Since 1997, we have demonstrated that strong, active government works: saving the NHS for a generation, expanding educational opportunity, a national minimum wage, employment rights for millions of workers, tackling child and pensioner poverty and devolution.

So Building Britain’s Future is our plan to entrench and take forward the successes of the last 12 years. In these extraordinary times of a global economic downturn and crisis of trust in our political system, we must fight even harder for the ordinary hard working majority.

Wherever possible, we want the national targets which have improved health care, education and policing turned into individual entitlements as a way of defending our achievements in public services and increasingly place power with people.

Patients will have guaranteed access to a cancer specialist within two weeks, free health-checks for those aged 40-74 and hospital treatment within 18 weeks.

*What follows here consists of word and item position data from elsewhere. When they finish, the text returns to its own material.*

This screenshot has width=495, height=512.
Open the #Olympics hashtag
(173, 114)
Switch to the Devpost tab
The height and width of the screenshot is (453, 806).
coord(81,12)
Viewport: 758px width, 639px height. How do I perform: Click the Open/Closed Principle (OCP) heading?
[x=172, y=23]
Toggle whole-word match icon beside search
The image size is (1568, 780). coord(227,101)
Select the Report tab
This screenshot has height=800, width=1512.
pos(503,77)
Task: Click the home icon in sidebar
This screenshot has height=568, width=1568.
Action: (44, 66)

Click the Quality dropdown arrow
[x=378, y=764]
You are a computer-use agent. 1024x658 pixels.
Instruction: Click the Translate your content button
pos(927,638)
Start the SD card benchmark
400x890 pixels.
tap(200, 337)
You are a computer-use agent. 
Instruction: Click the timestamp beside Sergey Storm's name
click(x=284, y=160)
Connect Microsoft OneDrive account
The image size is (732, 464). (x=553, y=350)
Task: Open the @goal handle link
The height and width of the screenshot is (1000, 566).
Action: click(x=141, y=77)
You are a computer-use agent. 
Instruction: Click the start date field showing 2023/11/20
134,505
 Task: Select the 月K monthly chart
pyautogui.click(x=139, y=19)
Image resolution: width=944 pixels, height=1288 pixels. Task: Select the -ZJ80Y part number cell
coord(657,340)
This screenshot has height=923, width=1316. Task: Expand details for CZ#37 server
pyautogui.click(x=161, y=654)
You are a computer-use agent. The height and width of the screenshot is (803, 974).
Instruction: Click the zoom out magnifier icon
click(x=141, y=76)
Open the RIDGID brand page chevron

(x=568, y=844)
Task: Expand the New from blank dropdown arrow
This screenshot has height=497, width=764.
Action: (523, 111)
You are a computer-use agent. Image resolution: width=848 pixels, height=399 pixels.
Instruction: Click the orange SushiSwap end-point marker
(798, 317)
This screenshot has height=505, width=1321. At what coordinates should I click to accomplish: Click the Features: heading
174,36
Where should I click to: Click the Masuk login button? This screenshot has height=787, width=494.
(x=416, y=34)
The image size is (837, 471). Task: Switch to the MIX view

Parents will be guaranteed an education tailored to their child, with a personal tutor for every secondary school pupil and catch up tuition, including one-to-one, for those who need it.

And residents will have the right to hold the police to account at monthly beat meetings, get a say on CCTV and vote on how offenders pay back the community.

All these guarantees will come with proper systems of redress if they are not met.

We will not make the same mistakes of past recessions by losing another generation to work. Everyone under 25 who has been out of work for a year will be guaranteed a job, training or work experience place. And they will have to take that offer.

New industries bring new jobs, so there will be investment in low carbon, biotechnology, life sciences, digital, advanced manufacturing and financial services.

Carefully targeted investment of an extra £1.5bn over the next two years will also deliver an additional 20,000 new affordable homes and create 45,000 jobs, while new guidance will allow local authorities more flexibility on how they allocate council houses.

Tough choices must be made to achieve our goals and so we have decided to prioritise where taxpayers’ money is directed to ensure the best results for the immediate needs of the country.

Under our opponents, families would have no such guarantees on health, education and tackling crime – instead they would face a market-driven gamble. The Conservative approach to public services is to cut investment by £5bn this year, and 10% in future years.

The current economic climate is not an excuse for drift or inaction, but the moment to forge a new economic and constitutional settlement for Britain.

There is now a real choice for our country: creating jobs or doing nothing; driving growth or letting the recession take its course. To have no plan for taking us through the recession or building for recovery is to fail Britain.

We will not walk away from people but continue to fight for a fairer and more responsible society.